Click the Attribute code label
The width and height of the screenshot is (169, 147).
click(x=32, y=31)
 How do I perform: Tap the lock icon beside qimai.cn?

__________________________________________________

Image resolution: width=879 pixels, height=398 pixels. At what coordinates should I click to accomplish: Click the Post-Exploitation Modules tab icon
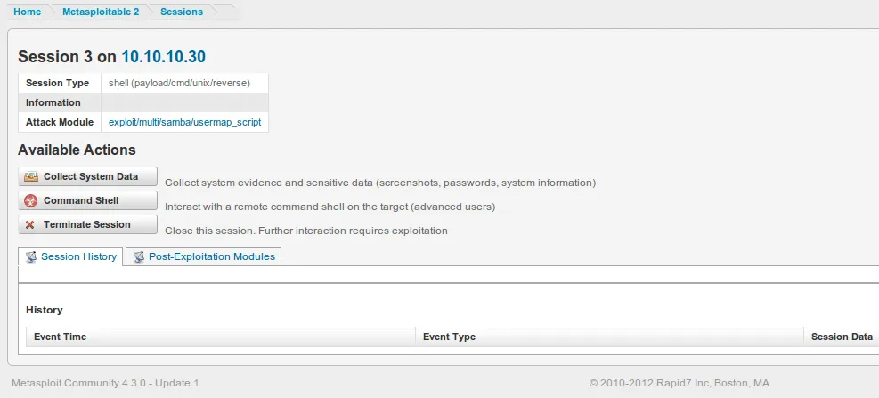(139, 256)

__________________________________________________

- _Exercise goal_:
From the records above, print only the lines between the one holding "The width and" and the one holding "How do I perform: Tap", inclusive, exactly as they stand.

- _Written solution_:
The width and height of the screenshot is (169, 147).
click(x=32, y=31)
 How do I perform: Tap the lock icon beside qimai.cn?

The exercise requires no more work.